I glanced at Eilahn to see how she was handling being talked about, but she seemed unconcerned, leaning against the wall with her thumbs tucked into the pockets of her jeans. Apparently she recognized that Zack had been through this before and was willing to benefit from his experience. Or least that was my assumption. At some point I was going to pin Zack down and squeeze more info from him.

“Great,” I said, “so she’ll be another FBI agent.”

But Zack shook his head. “No, still too easy to check that. Easier to make her foreign—here on an exchange program, or that sort of thing.” He flicked a glance at the silent demon. “That will also help cover any slips she makes with regards to culture or social stuff.”

I slid a look to Ryan. He was focused on Zack, and he had an odd expression on his face as if he was trying to remember something. Zack suddenly grinned cheekily. “I knew all those suspense thrillers would pay off!”

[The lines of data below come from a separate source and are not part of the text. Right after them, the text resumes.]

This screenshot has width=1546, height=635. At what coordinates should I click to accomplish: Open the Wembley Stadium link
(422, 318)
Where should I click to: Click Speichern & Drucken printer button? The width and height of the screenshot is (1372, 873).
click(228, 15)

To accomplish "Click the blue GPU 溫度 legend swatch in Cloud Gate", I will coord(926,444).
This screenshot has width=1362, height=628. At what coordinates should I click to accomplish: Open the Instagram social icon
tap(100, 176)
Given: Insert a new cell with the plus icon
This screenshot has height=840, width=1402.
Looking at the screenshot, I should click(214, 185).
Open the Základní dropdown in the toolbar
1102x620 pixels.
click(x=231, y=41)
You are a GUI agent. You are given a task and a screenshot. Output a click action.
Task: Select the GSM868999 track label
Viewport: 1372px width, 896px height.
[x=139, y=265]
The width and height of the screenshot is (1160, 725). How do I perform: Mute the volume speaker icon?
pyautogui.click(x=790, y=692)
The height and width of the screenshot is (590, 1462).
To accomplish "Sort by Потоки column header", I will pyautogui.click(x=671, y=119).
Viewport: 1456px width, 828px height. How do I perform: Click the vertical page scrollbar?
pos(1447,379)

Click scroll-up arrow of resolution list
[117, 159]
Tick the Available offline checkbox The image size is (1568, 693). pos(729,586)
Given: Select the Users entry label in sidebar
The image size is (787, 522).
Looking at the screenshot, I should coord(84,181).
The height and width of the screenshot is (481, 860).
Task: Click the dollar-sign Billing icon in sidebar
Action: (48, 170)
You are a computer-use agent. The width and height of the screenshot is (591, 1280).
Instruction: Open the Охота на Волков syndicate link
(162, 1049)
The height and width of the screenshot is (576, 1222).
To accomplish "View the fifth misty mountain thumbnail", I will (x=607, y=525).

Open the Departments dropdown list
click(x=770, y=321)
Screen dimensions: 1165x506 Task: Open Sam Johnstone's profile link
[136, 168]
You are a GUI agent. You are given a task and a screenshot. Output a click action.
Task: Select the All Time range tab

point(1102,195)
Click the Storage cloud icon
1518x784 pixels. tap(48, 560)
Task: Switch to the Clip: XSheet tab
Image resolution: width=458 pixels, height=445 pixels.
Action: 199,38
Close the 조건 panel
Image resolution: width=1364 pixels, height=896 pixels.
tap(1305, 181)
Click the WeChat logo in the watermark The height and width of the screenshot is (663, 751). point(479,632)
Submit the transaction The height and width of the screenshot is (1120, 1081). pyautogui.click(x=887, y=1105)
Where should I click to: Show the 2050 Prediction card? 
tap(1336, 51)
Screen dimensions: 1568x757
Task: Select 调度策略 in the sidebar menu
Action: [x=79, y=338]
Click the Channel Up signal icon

The confusion cleared from Ryan’s eyes as he smiled. A strange chill crawled down my back. So, if Zack is also Ryan’s guardian, is part of his duty making sure that Ryan doesn’t remember whatever it is he’s not supposed to remember? Is he a guardian or a prison guard? Or was the line between guard and guardian a fine one? Like a reverse Stockholm syndrome.

My appetite had disappeared, so I left the rest of my burger and excused myself to the hallway to call Crawford. When I pulled my phone out I realized that I’d several missed calls from him, and I groaned. Great, I wrecked my car and didn’t show up for work. Nice way to earn points with the rank.

“Goddamn it, Kara!” he said when he answered, in lieu of hello or anything of that ilk. “What the fuck is going on? Are you all right?”

“I’m sorry, Sarge. I’m okay. Had an unwelcome visitor last night.” I paused. “Ten-twelve?” Ten-twelve was the code for “Can you talk freely/are you alone?”

I heard a shuffling and then the closing of a door. “Okay, go ahead,” he said.

I gave him a quick rundown of what happened at my house last night, leaving out the part about being woken up by a demonic lord. Crawford was handling the woo-woo stuff all right so far, but I didn’t think he was quite ready for the bit about me summoning demons.

He muttered something foul. “All right, we’ll come up with something to explain what happened to your car. Do you know who sent that thing after you?”

“We have a pretty strong theory, but, well, we’ve run into a snag.”

“Go on.”

“I have no idea how to get a warrant that accuses someone of committing murder using an arcane construct,” I said sourly.

“Well, shit.”

“We’re trying to put together a plan,” I continued. “It would help if you were a part of it, but it might not, um, follow procedure.”

He was silent for several heartbeats. “Then it sounds like you might have need for me.”

I breathed a silent sigh of relief. “We’re holed up at Ryan’s place. I’ll text you the address.”

“I’ll be on my way as soon as I get it.”

I disconnected and walked back to the living room. “Sarge is on board. Where the fuck are we?”

Ryan laughed and rattled off an address that I recognized as being even more out in the boonies than my own house. I quickly sent the text to Crawford, then plopped back down on the couch and concentrated on eating. No matter what course of action we decided on, I had a feeling I was going to need all available energy.

Crawford arrived about twenty minutes later, which gave me enough time to finish my burger and even finally pull a brush through the snarled mess that was my hair.

I introduced Eilahn and Crawford, quickly glossing over where she was from and why she was here. He gave her a gruff greeting, shook her hand, and then ignored her so studiously and carefully that it would have been insulting in any other circumstance. However, I was pretty sure that Crawford had somehow figured out that he didn’t really want to know too much more about her. Crawford’s tenuous acceptance of my weirdness seemed to include an instinct to not ask questions unless it was absolutely necessary.

Probably a damn smart move on his part.

“I think the first thing we have to do is find the golem and destroy it,” I said, once we’d all settled in the living room. “Then we can deal with Ben Moran without worrying about silly things like getting smacked by a giant clay monster.”